Определенно, его отец не испытывал к этому человеку симпатии. В конце концов, каждый мельник, съевший собаку в своем ремесле, гордился тем, что умел извлекать максимум из любой погоды – бури и безветрия, избытка и недостатка. Так или иначе, когда торговец скинул свой мешок, развязал его и высыпал ворох потрепанных веревок, завязанных узлами, было невозможно удержаться и не наклониться вперед, чтобы вдохнуть, ощутить, потрогать, особенно в столь безнадежно жаркий день.
– Вот, попробуйте этот… – Пальцы, похожие на лапки паука, порылись в куче узлов, издававшей шорох и шелест, и вытащили нечто серое, как показалось Натану, очень похожее на клок грязной овечьей шерсти, трепещущий на голой живой изгороди в темнейший из зимних дней. – Новый, свежий ветер с востока. Разгонит летнюю духоту в два счета. Пронзает до костей, все равно что лимонного сока глотнуть, но вдвое слаще. Ласковый, да, и в то же время очень крепкий. Ему ваши паруса повернуть проще пареной репы.
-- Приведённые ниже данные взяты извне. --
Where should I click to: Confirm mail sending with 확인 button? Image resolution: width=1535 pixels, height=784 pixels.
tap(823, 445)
Натан уже ощутил вкус ветра, почувствовал, как тот копошится, оживая. Медленно и неохотно отец взял клок шерсти в руки, и торговец ветрами скривил губы, то ли улыбнувшись, то ли осклабившись.
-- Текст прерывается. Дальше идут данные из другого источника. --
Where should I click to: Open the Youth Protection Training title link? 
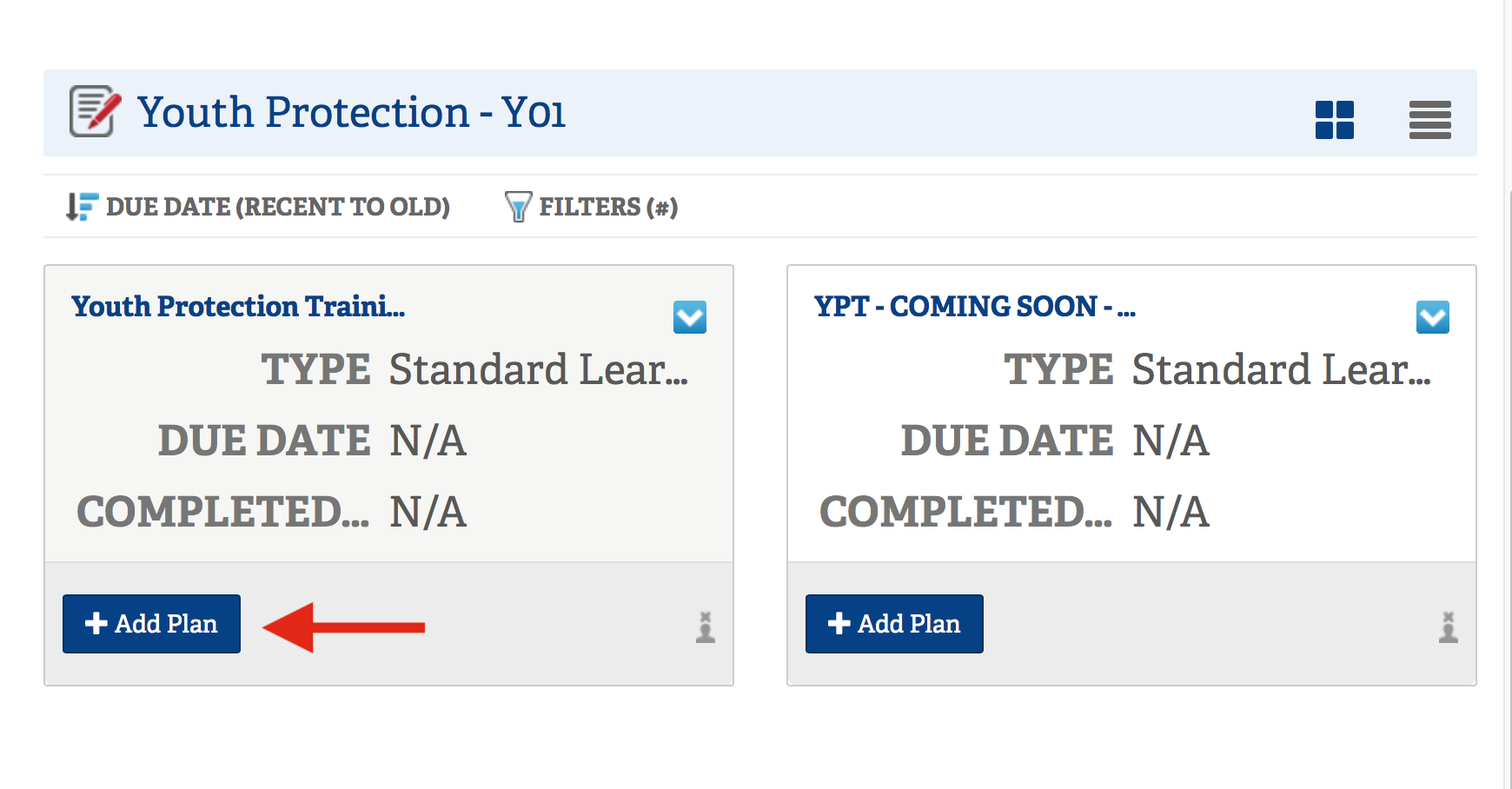tap(238, 307)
– А вот этот… с этим шутки плохи. Он из шлейфа бури, из мантии ночи, из охвостья зимы. Чуете, какой морозец в нем притаился? Конечно, он чуток капризный, но в то же время сильный, а еще холодный и освежающий…
Он показал всего-навсего кусочки старой ивовой коры, которые оторвались во время грозы и отсырели, полежав в покрытых рябью лужах, но парусиновые крылья ветряной мельницы вдруг всколыхнулись и нетерпеливо заскрипели. Отец Натана мог сколько угодно ворчать и качать головой, однако торговался после такой беззастенчивой рекламы прискорбно недолго. Они знали, причем еще до того, как силуэт торговца проступал черным пятном в мареве, окутавшем долину, что какими бы странными ни были эти штуковины, это завязанное узлом дыхание забытых дней, мельнику придется купить свою долю ветров.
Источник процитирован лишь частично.